EXERCISE REQUIREMENTS.
Your answer must be a word-for-word copy of the listing, with all pictures excluded.

DATA FOR THE TASK.
*** Block opens ***

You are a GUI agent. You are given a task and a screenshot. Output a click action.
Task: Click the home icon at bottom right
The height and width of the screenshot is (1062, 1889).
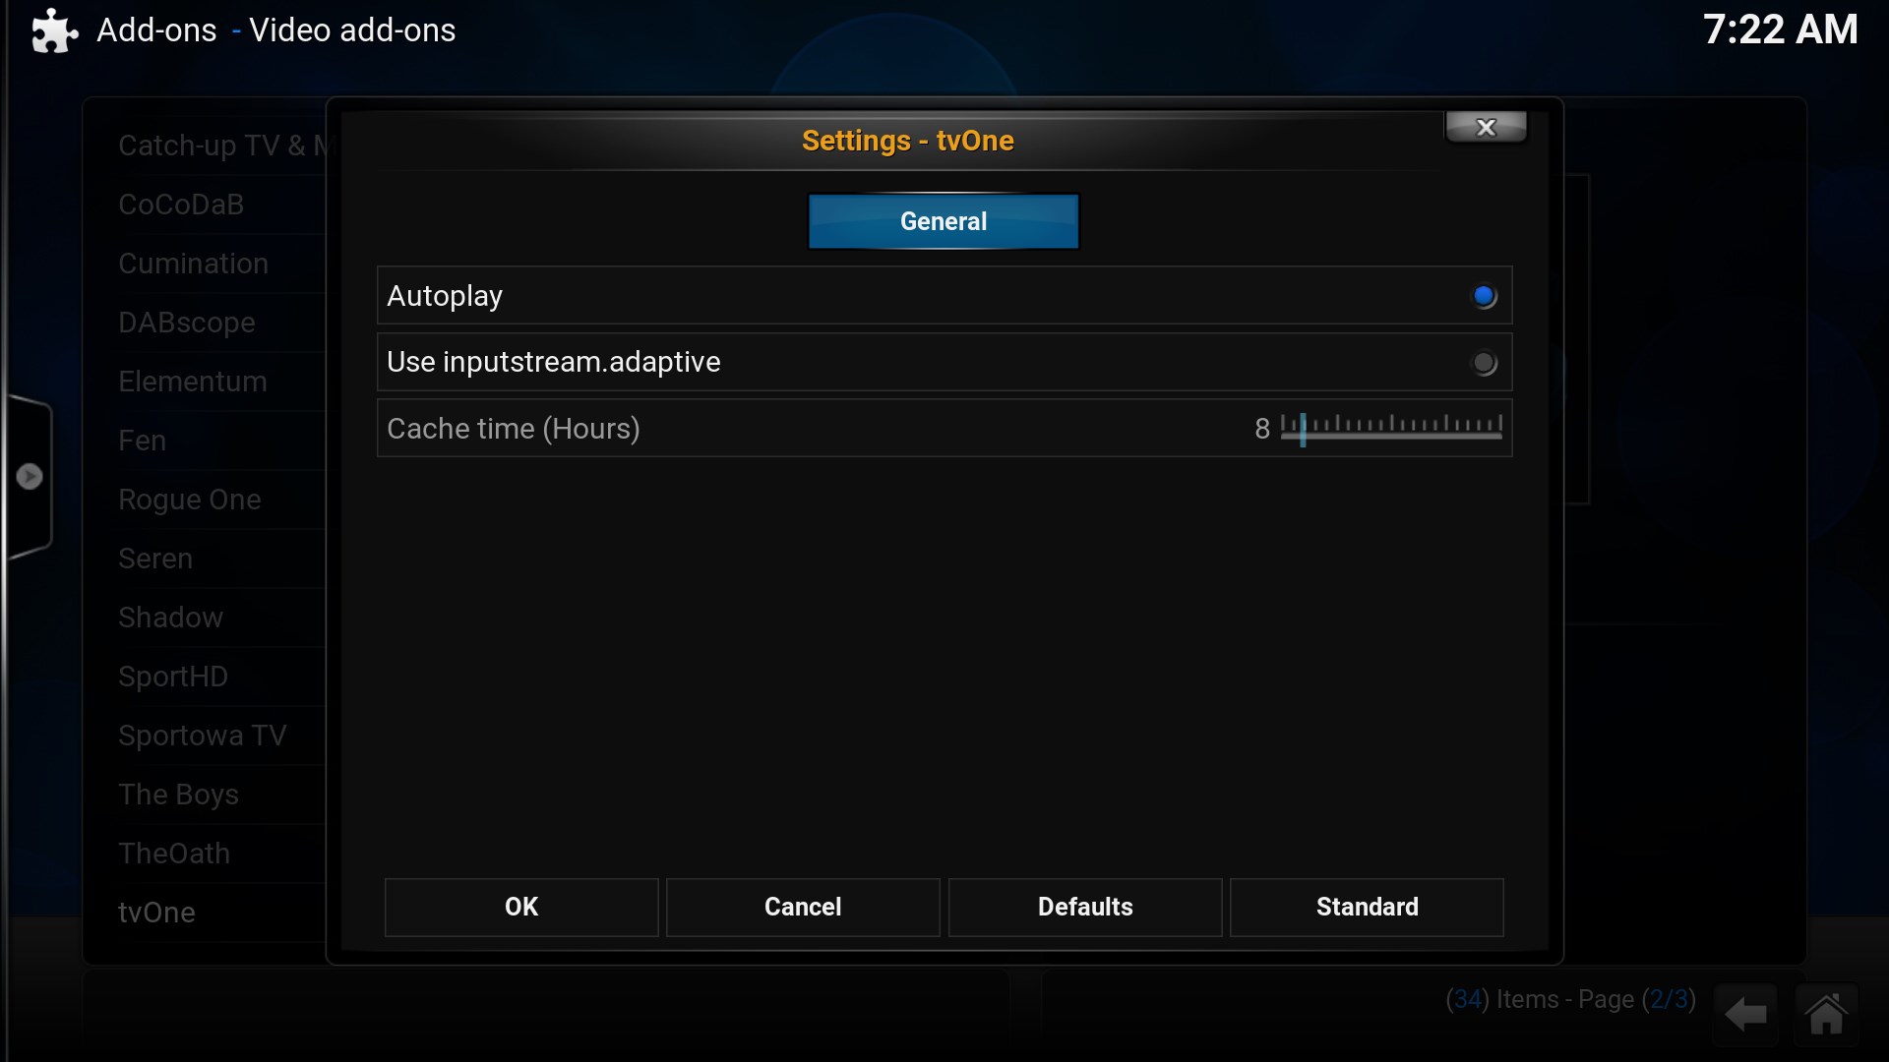coord(1826,1014)
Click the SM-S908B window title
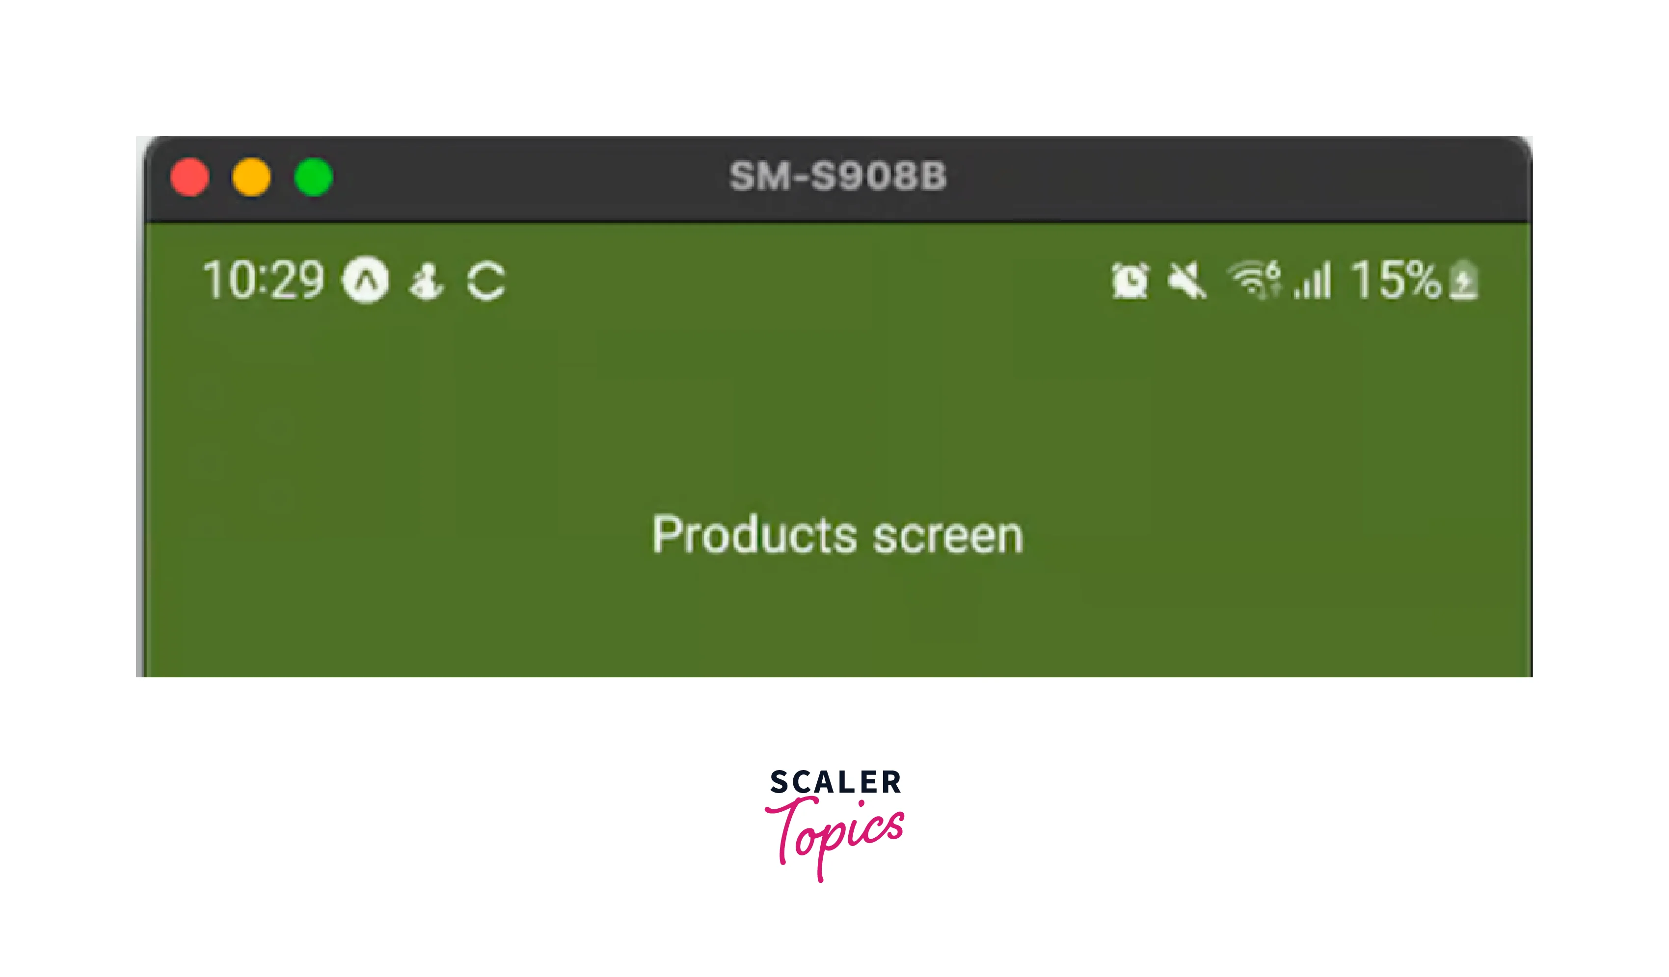The height and width of the screenshot is (977, 1669). click(838, 177)
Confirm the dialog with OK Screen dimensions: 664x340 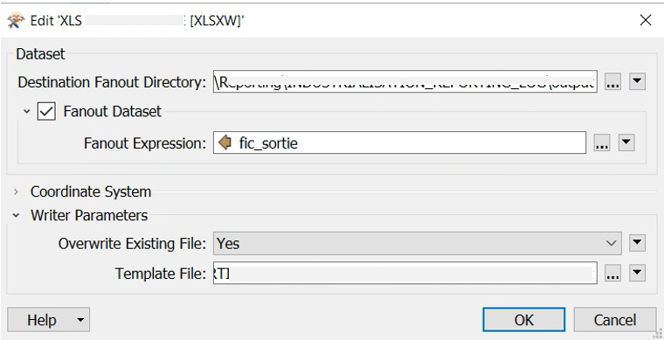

*** Block closes ***

SOLUTION TO THE EXERCISE.
You are a GUI agent. You are given a task and a screenshot. Output a click action.
Task: Click the home icon at bottom right
The height and width of the screenshot is (1062, 1889).
coord(1826,1014)
Click the SM-S908B window title
The height and width of the screenshot is (977, 1669). click(838, 177)
Confirm the dialog with OK Screen dimensions: 664x340 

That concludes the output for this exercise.